Written exercise 1: Please repeat the Plenilune text word for word, starting at "Plenilune (Plenilunio) or" and ending at "and María Galiana.".
Written exercise 2: Decide whether each statement agrees with the Plenilune text, answering yes or no and quoting the deciding words: (a) Antonio Meliveo wrote the film's music. (b) Antonio Muñoz Molina wrote the screenplay. (c) The film was released in Spain in October 2000.
Written exercise 3: According to the Plenilune text, who edited the film?

Supplied text:
- Theatrical release poster
- Spanish: Plenilunio
- Directed by: Imanol Uribe
- Screenplay by: Elvira Lindo
- Based on: Plenilunio by Antonio Muñoz Molina
- Produced by: Andrés Santana
- Starring: Miguel Ángel Solá; Adriana Ozores; Juan Diego Botto; Fernando Fernán Gómez; Charo López; Chete Lera; María Galiana;
- Cinematography: Gonzalo F. Berridi
- Edited by: Teresa Font
- Music by: Antonio Meliveo
- Production companies: Sogecine StudioCanal Canal+ España Televisión Española Aiete-Ariane Films Instituto de la Cinematografía y de las Artes Audiovisuales Junta of Castile and León
- Distributed by: Warner Sogefilms
- Release dates: September 2000 (San Sebastián); 29 September 2000 (Spain);
- Country: Spain
- Language: Spanish

= Plenilune =

Plenilune (Plenilunio) or Full Moon is a 2000 Spanish film directed by Imanol Uribe and written by Elvira Lindo, consisting of an adaptation of the novel Plenilunio by Antonio Muñoz Molina. It stars Miguel Ángel Solá, Adriana Ozores and Juan Diego Botto alongside Fernando Fernán Gómez, Charo López, Chete Lera and María Galiana.

Data records:

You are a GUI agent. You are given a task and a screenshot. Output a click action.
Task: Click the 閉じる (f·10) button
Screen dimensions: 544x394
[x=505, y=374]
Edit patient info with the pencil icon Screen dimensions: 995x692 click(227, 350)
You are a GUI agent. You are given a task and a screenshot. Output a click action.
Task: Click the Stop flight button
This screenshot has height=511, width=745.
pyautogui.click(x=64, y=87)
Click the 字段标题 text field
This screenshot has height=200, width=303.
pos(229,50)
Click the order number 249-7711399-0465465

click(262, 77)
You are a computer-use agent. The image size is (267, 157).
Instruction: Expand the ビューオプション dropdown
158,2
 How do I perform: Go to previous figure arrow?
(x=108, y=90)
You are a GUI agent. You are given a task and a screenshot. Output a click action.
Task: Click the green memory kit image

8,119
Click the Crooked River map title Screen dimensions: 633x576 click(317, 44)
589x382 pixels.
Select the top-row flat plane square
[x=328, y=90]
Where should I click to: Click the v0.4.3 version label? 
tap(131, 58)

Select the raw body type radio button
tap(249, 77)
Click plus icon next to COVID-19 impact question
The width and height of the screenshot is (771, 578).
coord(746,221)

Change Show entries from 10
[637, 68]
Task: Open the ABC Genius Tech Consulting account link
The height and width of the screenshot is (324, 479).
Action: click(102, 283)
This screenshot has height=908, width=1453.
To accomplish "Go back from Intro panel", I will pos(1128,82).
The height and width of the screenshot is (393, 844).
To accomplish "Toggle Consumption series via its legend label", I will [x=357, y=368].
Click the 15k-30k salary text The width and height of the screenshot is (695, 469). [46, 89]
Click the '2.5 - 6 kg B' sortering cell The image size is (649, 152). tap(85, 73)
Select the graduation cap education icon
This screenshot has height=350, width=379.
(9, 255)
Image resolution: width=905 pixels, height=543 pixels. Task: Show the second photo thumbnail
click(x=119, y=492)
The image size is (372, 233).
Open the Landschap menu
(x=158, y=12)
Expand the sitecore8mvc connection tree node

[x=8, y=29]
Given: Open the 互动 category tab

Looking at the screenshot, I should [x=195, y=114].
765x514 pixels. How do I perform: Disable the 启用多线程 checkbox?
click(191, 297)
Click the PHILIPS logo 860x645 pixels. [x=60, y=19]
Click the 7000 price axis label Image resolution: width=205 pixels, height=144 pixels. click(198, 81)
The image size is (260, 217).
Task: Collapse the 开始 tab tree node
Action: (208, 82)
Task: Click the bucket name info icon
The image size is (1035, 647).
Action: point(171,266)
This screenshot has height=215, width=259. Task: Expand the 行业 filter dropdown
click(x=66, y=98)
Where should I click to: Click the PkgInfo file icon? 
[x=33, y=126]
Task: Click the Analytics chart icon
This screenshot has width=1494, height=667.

Answer 1:
Plenilune (Plenilunio) or Full Moon is a 2000 Spanish film directed by Imanol Uribe and written by Elvira Lindo, consisting of an adaptation of the novel Plenilunio by Antonio Muñoz Molina. It stars Miguel Ángel Solá, Adriana Ozores and Juan Diego Botto alongside Fernando Fernán Gómez, Charo López, Chete Lera and María Galiana.

Answer 2:
(a) Yes: "Music by: Antonio Meliveo"
(b) No: "Screenplay by: Elvira Lindo"
(c) No: "29 September 2000 (Spain)"

Answer 3: Teresa Font